Danielle Zanzalari: Change in IRS Policy May Delay Mergers in the U.S.

Concerns About IRS Policy Changes Affecting Businesses

Most people generally don’t give much thought to how the IRS operates, and, well, they shouldn’t have to. There’s an expectation that government agencies will consistently apply rules, allowing businesses to plan, invest, and innovate. Stability in the tax system is essential for making decisions about investments, research and development, and mergers. However, when the IRS shifts its interpretation of long-standing tax rules—especially if it retroactively reclassifies standard business expenses—this creates uncertainty in a market that relies on clear guidance.

This issue has become more pressing recently due to significant developments within the IRS. For instance, President Donald Trump’s actions have intensified discussions about how government agencies’ legal interpretations influence economic behavior, affecting everything from capital costs to incentives for mergers and investments. A notable example is how the IRS is trying to recategorize standard breakup fees as capital losses, which could change how businesses approach risk and investment.

In a recent tax court ruling involving the case of AbbVie vs. Commissioner, the significance of this matter became clear. The court determined that the breakup fee AbbVie incurred after a failed merger with Shire PLC was a typical business expense, aligning with decades of previous IRS practices. Yet, the IRS has appealed this ruling, seeking to classify these fees as capital losses, which would lead to heavier taxation.

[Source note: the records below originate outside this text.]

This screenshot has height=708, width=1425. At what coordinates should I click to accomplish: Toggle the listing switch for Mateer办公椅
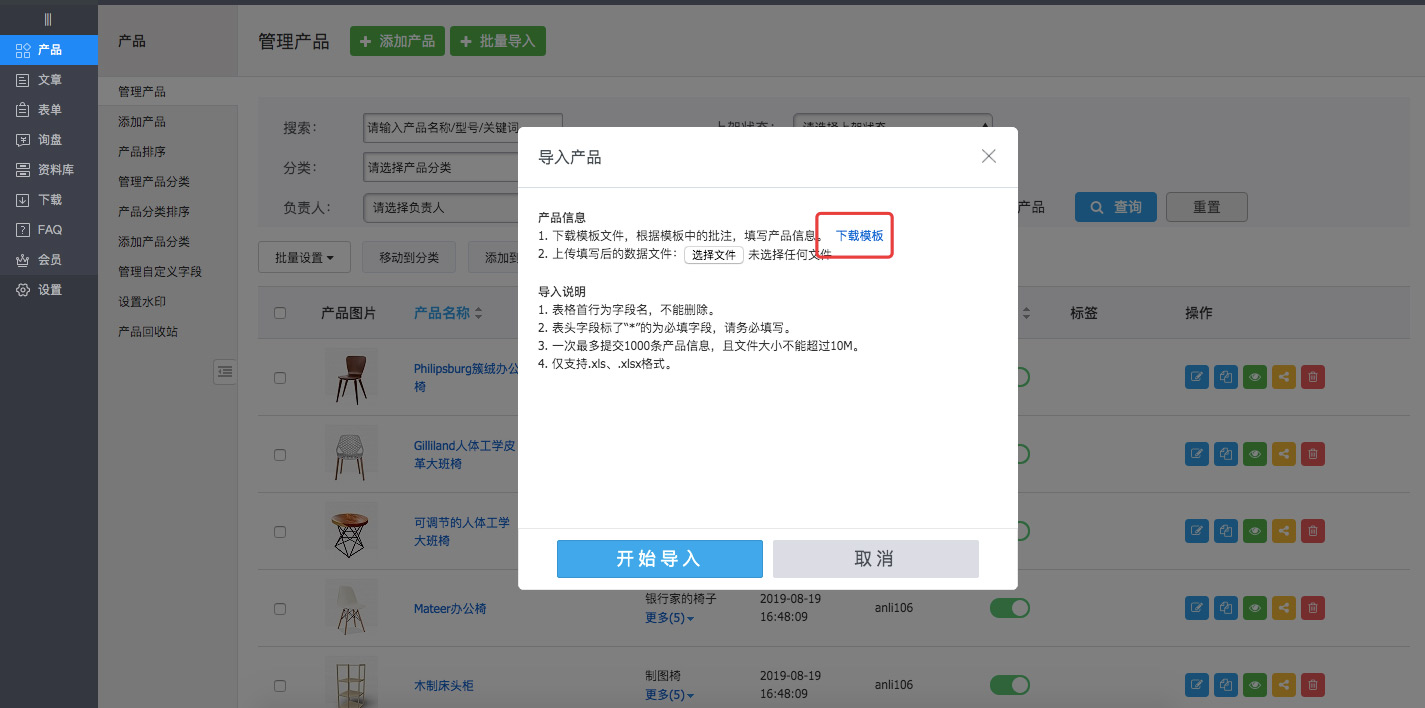1009,608
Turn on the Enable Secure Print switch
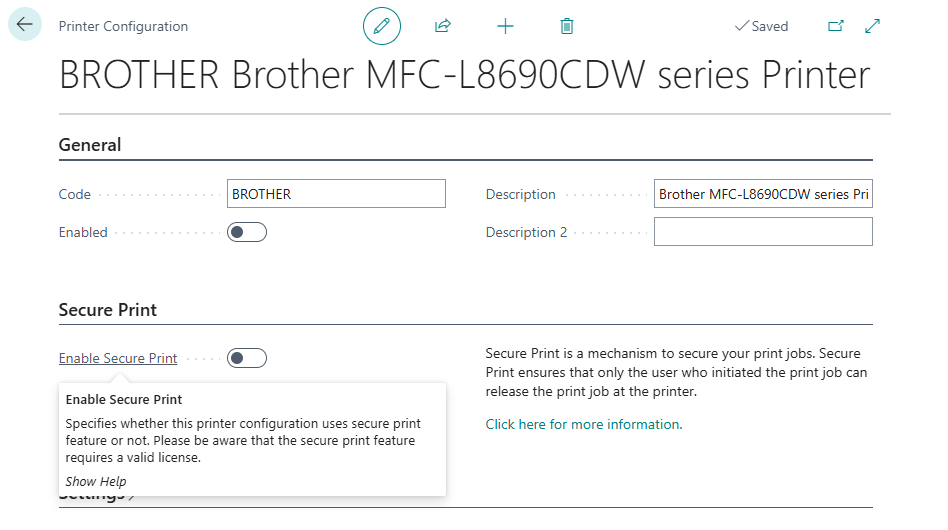 point(247,358)
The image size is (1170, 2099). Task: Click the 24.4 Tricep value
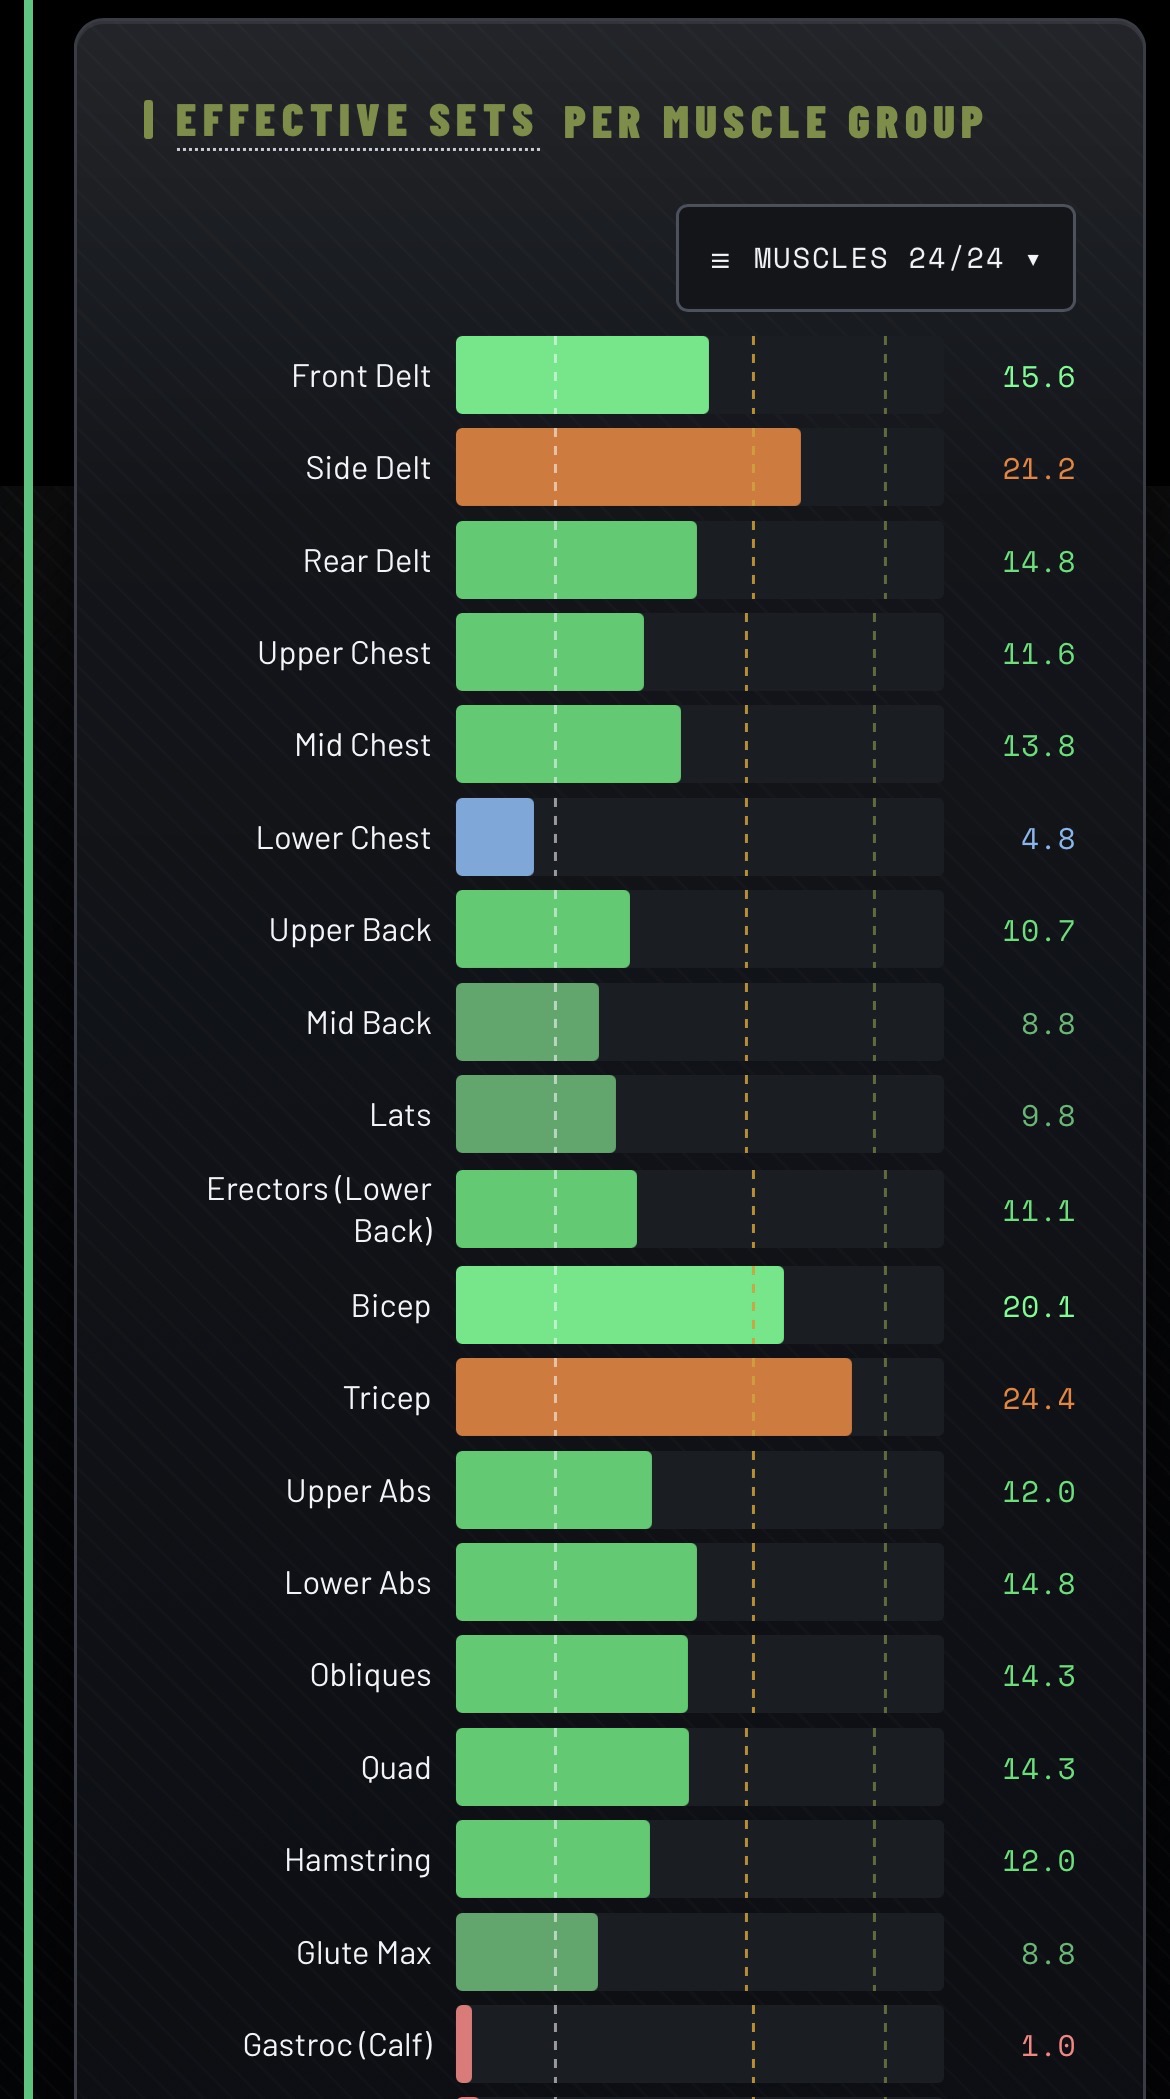pyautogui.click(x=1038, y=1399)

Back in 2014, AbbVie attempted to merge with Shire PLC, a common practice in large mergers, which included an agreement for a breakup fee. Such fees are standard, meant to encourage thorough evaluations by involved parties. When the merger didn’t happen, AbbVie faced a $1.64 billion payout. Traditionally, breakup fees have been deductible. However, the IRS’s decision to treat them as capital losses complicates matters, leading to additional taxes totaling about $572 million. This contradicts previous interpretations, creating a chaotic environment for companies trying to chart their strategies.

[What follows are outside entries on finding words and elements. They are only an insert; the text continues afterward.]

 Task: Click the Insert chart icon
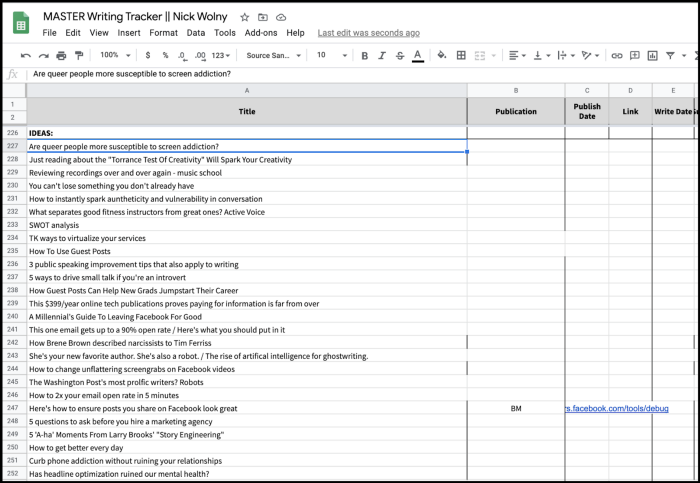point(652,56)
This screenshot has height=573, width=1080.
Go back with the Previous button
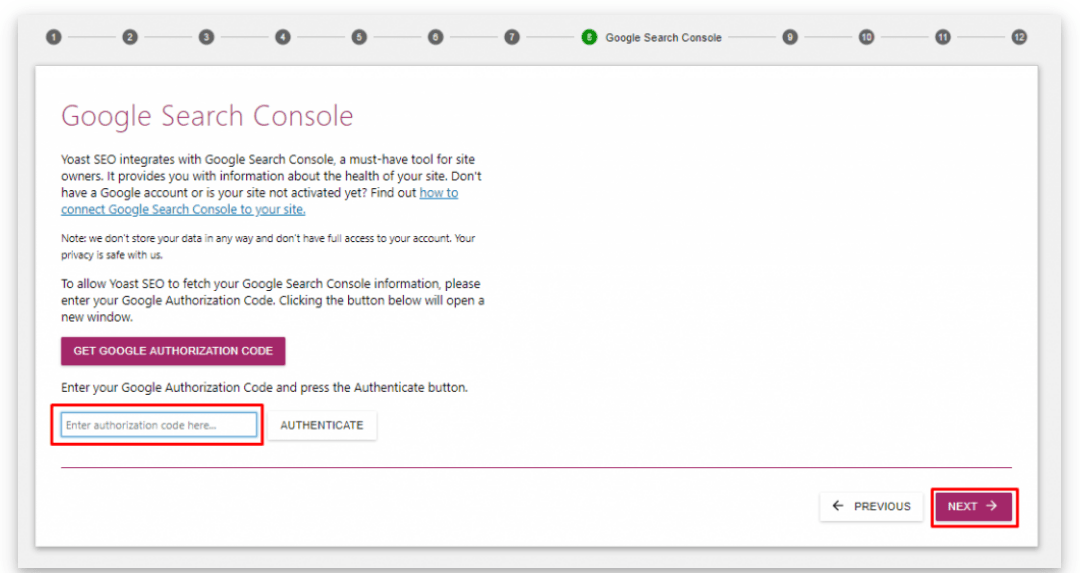(x=871, y=506)
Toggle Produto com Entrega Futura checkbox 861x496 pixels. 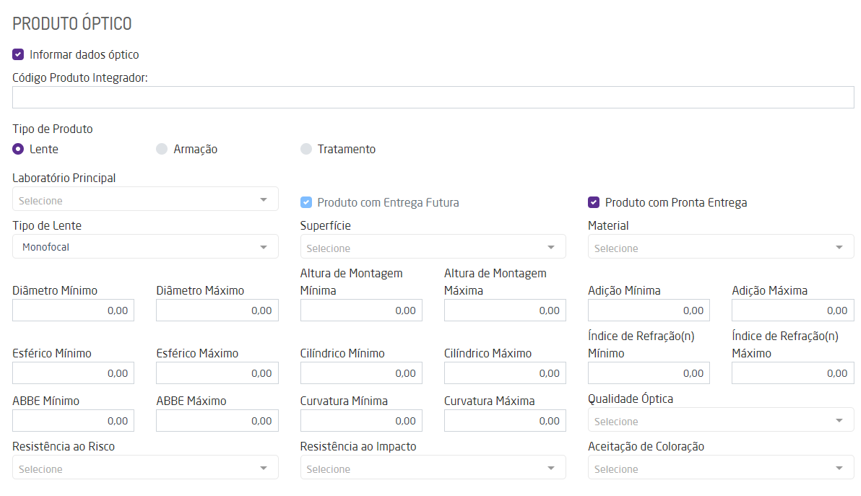point(306,202)
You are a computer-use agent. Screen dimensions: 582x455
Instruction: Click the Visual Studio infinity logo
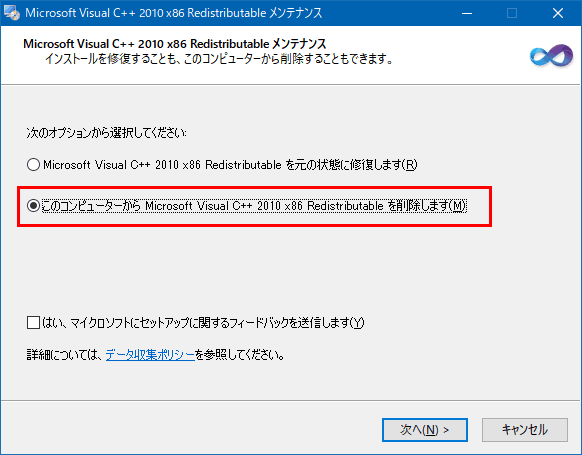(551, 56)
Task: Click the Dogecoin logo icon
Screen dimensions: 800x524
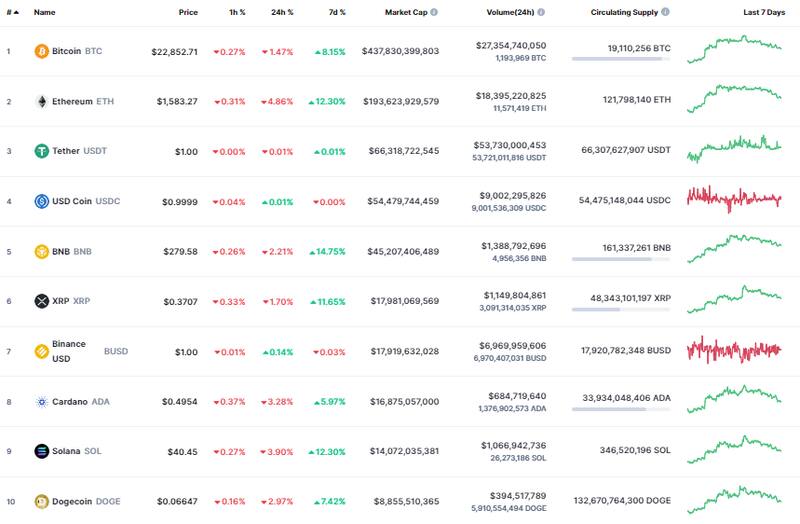Action: click(42, 501)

This growing uncertainty has significant economic implications. Mergers are inherently risky, which is precisely why those breakup fees exist. If the IRS can redefine these fees retroactively, it raises the costs of moving forward with transactions and discourages future deals. This situation could particularly harm the pharmaceutical sector, where effective mergers combine the strengths of small, innovative firms with larger companies capable of broad distribution. Smaller operations, more than the industry giants, depend heavily on stable incentives for mergers to secure funding for research and ultimately achieve successful exits.

If breakup fees become a liability rather than a deductible expense, potential investors might hesitate to back research-heavy startups, while established firms could shy away from acquiring promising innovators. This reluctance could hinder companies across all sectors from making strategic decisions that enhance productivity, threatening America’s competitiveness on a global stage.

A stable, growth-oriented environment relies on consistently applied tax laws. Businesses require clear rules, not abrupt changes that contradict decades of precedent or even the current tax court decisions. The IRS should focus on clarity, not confusion.

The upcoming IRS leadership presents a chance to realign IRS practices with established precedents and current economic goals. Dropping AbbVie’s appeal would communicate a commitment to fostering an investment-friendly climate.

Predictability is key for businesses to thrive. The IRS must not undermine the stability that companies have relied on over the years in the mergers and acquisitions domain, especially by retroactively altering the rules.